- Texto para análise:
□ □ □

Essa morte de Marcos Vinícius ressoa o “símbolo do exílio” proveniente dos séculos anteriores que persegue a população africana da diáspora através de uma pergunta: a qual lugar pertenço? Transformando o ser africano naquele que reside em um local, um território, que ingratamente caracteriza-se por uma institucionalização da morte, pois não diz respeito ao controle de certos corpos e sim pelos territórios habitados por tais corpos. Essa diferenciação torna-se visível em grande parte pelas questões: como legitimar corpos como descartáveis? Como normalizar certos locais como sendo de mortes em vida? Mesmo que no local não predomine a violência, ela permanece como um dispositivo pelo qual o soberano fragmenta e estereotipa uma parte da humanidade com o intuito de imaginá-la como “inimigo”. Assim, adverte a mãe de Marcos Vinícius: “Dizem que minha comunidade é violenta. Mas a minha comunidade não é violenta, ela é muito boa. É a operação que, quando vai lá, vai com muita truculência” (BETIM, 2018, s/p). Uma truculência alimentada pelo racismo que, conforme comenta Luís Carlos Ferreira dos Santos (2019, p. 61), é uma práxis na democracia brasileira como “uma ferramenta de muita importância no regime necropolítico, na medida em que cria uma relação sem desejo”. Uma relação baseada no terror e no horror presente em quaisquer sociedades pós-coloniais, pois “[...] vive-se com a persistência do terror, em várias regiões do mundo. O terror transmuta-se de diferentes formas, em regiões como na África e na América Latina, cada um com as suas singularidades” (SANTOS, 2019, p. 62).
Com tais caracterizações, analisaremos em seguida como a figura do soberano apresenta elementos diferentes na metrópole e na colônia. Principalmente pela característica desse soberano que possui a dinâmica de abandonar os corpos na morte em vida.
O abandono do Soberano
Em abril de 2019, por ação do Exército brasileiro, o músico Evaldo dos Santos, um homem negro de 51 anos, foi executado na zona norte do Rio de Janeiro com 80 tiros. Esse evento relatado de uma pessoa presente no local, ilustra como as ações repressivas do Estado movimentam-se a partir da imagem criada sobre quem é uma real ameaça:
Estava tendo tiroteio em Guadalupe, então eles acharam que era do carro. Eles atiraram e uma familiar minha, que pegou o filho dela que estava no carro, gritou: ‘É carro de família’. Não tinha vidro fumê, foi execução. Eles atiraram, só teve tempo dos outros saírem do carro, menos o marido dela, que estava de motorista. Depois que o tiro acertou, eles continuaram acertando. Tem vídeo mostrando quantos disparos foram, foi execução (COELHO et. all, 2019, s/p).
A série ininterrupta dos tiros evidencia uma problemática que, para Mbembe, corresponde ao significado que o termo “negro” possui contemporaneamente: um sinal politicamente orientado para uma relação íntima entre morte e vida. Uma relação “[...] que se tornou quase impossível delimitar nitidamente a fronteira que separa a ordem da vida a ordem da morte” (MBEMBE, 2018a, p. 104). Ainda oriundo dessa relação, Mbembe problematiza como o termo “negro” corresponde contemporaneamente ao “devir”, que transforma o mundo em um imenso túmulo vazio.

□ □ □

- Dados:

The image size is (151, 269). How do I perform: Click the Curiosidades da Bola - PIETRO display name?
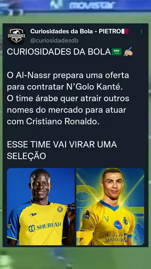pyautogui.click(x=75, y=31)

□ □ □

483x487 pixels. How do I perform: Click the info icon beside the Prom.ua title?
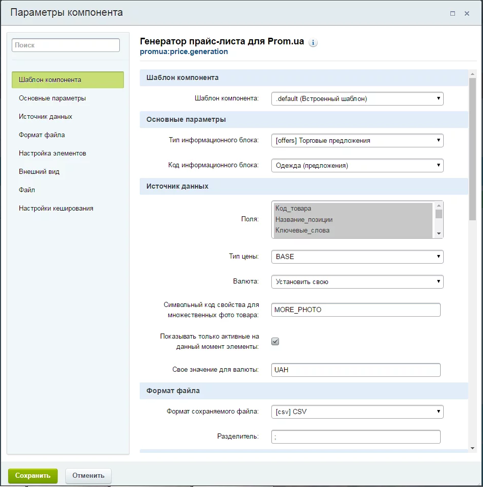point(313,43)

□ □ □

- Requisitos do exercício:
• A. Responda às perguntas abaixo com base no texto sobre necropolítica.
(i) Segundo a mãe de Marcos Vinícius, o que vai à comunidade "com muita truculência"?
(ii) Em que mês e ano Evaldo dos Santos foi executado e com quantos tiros?
(iii) Segundo Mbembe, em que o "devir" transforma o mundo?
• B. Escreva a continuação do texto sobre necropolítica a partir do ponto em que ele termina.

- Respostas das tarefas:
• A.
(i) A operação.
(ii) Em abril de 2019, com 80 tiros.
(iii) Em um imenso túmulo vazio.

• B.
Para fundamentar tal interpretação, o autor recorre à figura do Kolossos, retirada das pesquisas de Jean-Pierre Vernant (2007) sobre a civilização grega e definida como aquilo que reproduz os vestígios do defunto, dando a ilusão de sua aparência. Essa ilusão cria um simulacro para projetar a vida na morte, apesar de que “[...] o Kolossos não é uma imagem; é um duplo, como o próprio morto é um duplo do ser vivo” (VERNANT, 2007, p. 534). Partindo dessa definição para pensar a atualidade, Mbembe (2018a) argumenta que a primeira máscara do soberano se configura na atribuição do termo “negro” à função de preenchimento do imenso caixão vazio que se tornou o mundo. Um preenchimento como um mnema, um sinal, que “[...] cada vez que se evoca a palavra ‘negro’, são trazidos à luz do dia os detritos do nosso mundo, esse excedente cuja ausência do túmulo é tão insólita quanto aterradora.” (MBEMBE, 2018a, p. 103). Em outras palavras, o “negro” é o Kolossos do mundo.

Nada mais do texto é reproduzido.